▸ Source text
— BEGIN —

Offshore
Early Adoption Gives Common Reporting Standard Edge - Jersey Finance

The CEO of Jersey Finance examines the Common Reporting Standard, how early adoption has been important, and lessons for the future.
An international set of agreements about automatically
exchanging data to foil tax cheats – known collectively as the
Common Reporting Standard – has been a reality now for a year,
although it remains highly controversial (see an
example of criticism of it here). A jurisdiction with a
particular slant on the matter is Jersey, a British Crown
Dependency – not an EU member state – and one of a cluster of
international financial centres feeling the impact of these
rules.
The author of this article is Geoff Cook, the chief executive of
Jersey
Finance, the organisation representing Jersey’s financial
industry. Geoff, who stands down from the post at the end of this
year after a 12-year stint in the post, is well placed to discuss
these issues.
As ever, the editors of this news service do not necessarily
endorse all the views of guest contributors and invite readers to
respond. Email the editor at tom.burroughes@wealthbriefing.com
It has been a year since the Common Reporting Standard (CRS) came
into play, automatically, for firms in over 100 countries – but
the odds are, it has felt like a lot longer for those doing the
paperwork.
CRS is the global standard for the automatic exchange of
financial account information and aims to prevent cross-border
tax evasion.
Compliance can be an arduous but necessary task, essential for
ensuring that all jurisdictions, including International Finance
Centres, remain above board and tick all the right boxes for
effective and robust regulation.
Jersey was one of the of 54 “early adopters” of CRS, leading the
way in collating information on clients from the beginning of
2017 and exchanging information with the other early adopters.
This early commitment to exchanging tax information clearly
demonstrates Jersey’s willingness to meet its regulatory
obligations on tax matters.
Indeed, being ahead of the game in understanding what is required
adds another string to Jersey’s bow in terms of efficiency, while
later adopters still get to grips with the process.
One year on – what has changed?
So, the question is – has the adoption of CRS been worth
it? In Jersey’s case, the very act of early adoption and
having a positive attitude towards the change is proof of our
commitment to international standards. This level of commitment
is in itself why investors choose to operate and do business in
the island, and Jersey holds approximately £400bn of assets
established by private individuals. Indeed, our high standards
combined with our decidedly experienced, expert workforce of over
13,300 finance professionals strengthens our position as a
leading forward-thinking IFC.
Our proactive approach has paid off; Jersey is seeing solid
increases in foundations and philanthropic endeavours. The number
of foundation structures registered in Jersey grew by 9 per cent
in 2017, for example, meaning that a total of more than 360
foundations incorporated since the structure’s introduction in
2009, and around a third of these are established with a
philanthropic purpose.
In fact, the non-discriminatory, intensive aspect of CRS is an
important factor for Jersey when it comes to client take-on
within firms, since all jurisdictions must adhere to the same
standards.
It levels the playing field for IFCs like Jersey with
multi-jurisdictional connections and so increases competition for
business. This is good news and allows us to show our value in
other areas, such as our robust regulatory system and a mature
and respected legal framework.

— END —

▸ Record list

— BEGIN —

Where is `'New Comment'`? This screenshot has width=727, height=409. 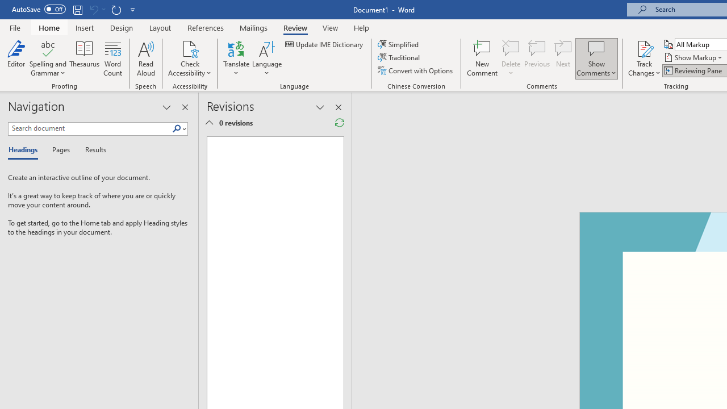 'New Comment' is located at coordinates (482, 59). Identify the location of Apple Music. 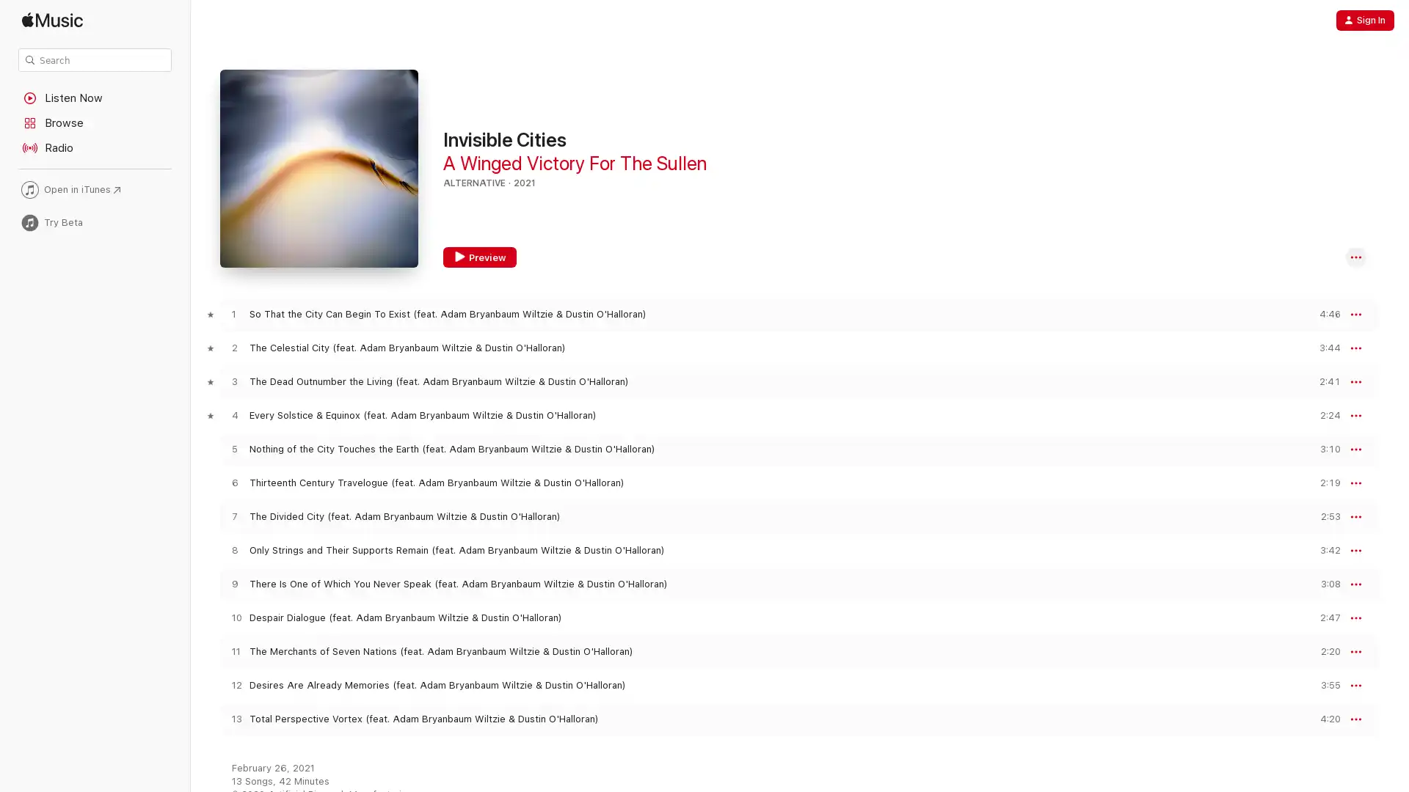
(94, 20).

— END —
— BEGIN —

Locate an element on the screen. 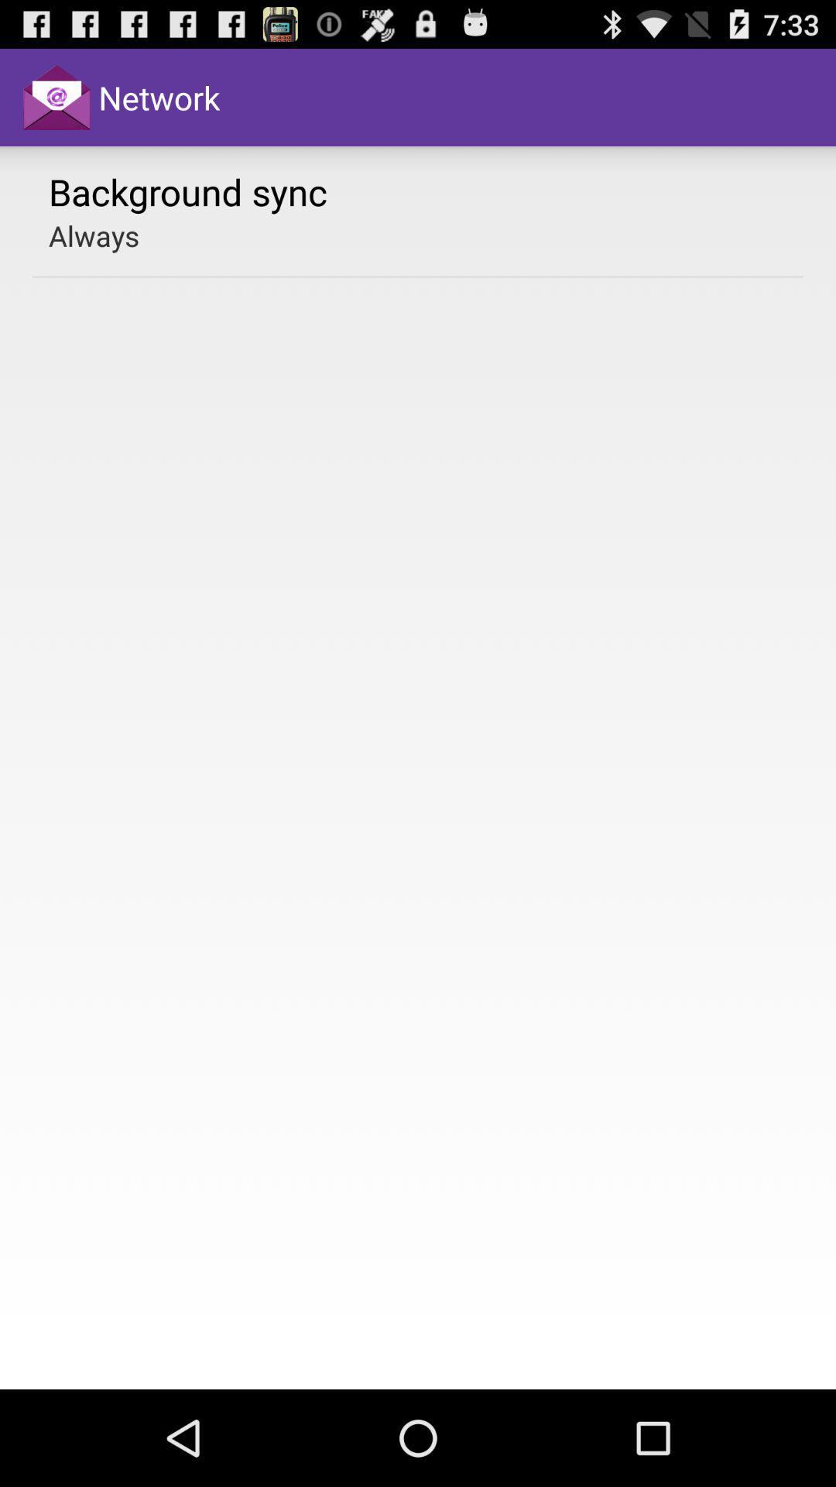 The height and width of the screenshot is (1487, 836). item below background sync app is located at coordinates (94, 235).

— END —

▸ Do this
The article on the Common Reporting Standard calls the standard's non-discriminatory aspect an important factor for Jersey in client take-on. Explain why in one to three sentences.

▸ Solution for this task
All jurisdictions must adhere to the same standards, so CRS levels the playing field for financial centres like Jersey that have multi-jurisdictional connections, and it increases competition for business. That lets Jersey show its value in other areas, such as its robust regulatory system and its mature and respected legal framework.